The doctors and paramedical staff had recorded their protest and the district administration had turned a deaf ear, they added.

Sources further claimed that the MS placed an order of masks, gloves, gowns and sodium hypochlorite to a vendor worth millions out of which 900 goggles, 5,000 masks, 200 gowns, 5,000 gloves and 300 bottles of sodium hypochlorite reached the logistics office. However, the health assurance committee’s member and logistics officer Arsalan and senior doctors including Dr Amir and Dr Atif Naeem refused to receive the supply citing the substandard quality of the products over which the MS showed his anger.

The hospital staff then complained to the health CEO who advised them to visit the MS Office. Later, representatives of doctors and paramedics met the MS for the second time but he again refused to return the equipment and also threatened to terminate the people in the meeting besides using abusive language. A CCTV footage was saved in the hospital.

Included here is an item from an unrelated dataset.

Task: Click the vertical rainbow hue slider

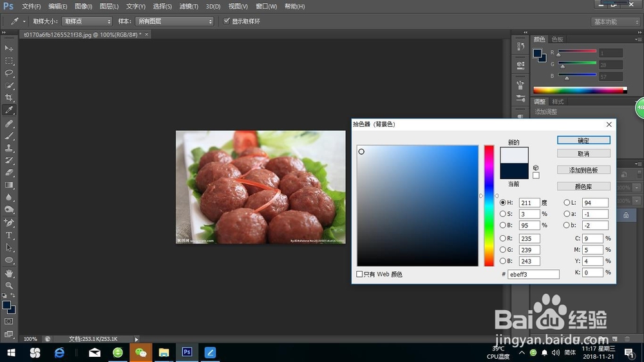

Sources said that around 900 hand sanitisers available at the DHO store for several months had been distributed among bureaucrats, political personalities and other influential people in the first few days after the outbreak. They said 400 hand sanitisers were still available in the DHO office store.

Some doctors and paramedics said they had not even received ordinary surgical masks and other paraphernalia.

Logistics Officer Arsalan said the substandard equipment except gloves had been rejected.

Grand Health Alliance Commission chairman Dr Atique Mushtaq (one of the committee members) said that except surgical gloves, all the equipment acquired by the MS office was of poor quality and this was also highlighted in the report presented to the court.

DHQ MS Dr Inamul Haq Jamali told Dawn that surgical gloves and gowns were found to be of good quality and the inquiry committee, after checking, gave a go-ahead to use these. He said the items that were of poor quality had been returned to the vendor.

About the N95 masks in the store, he said he had distributed those among the paramedical staff.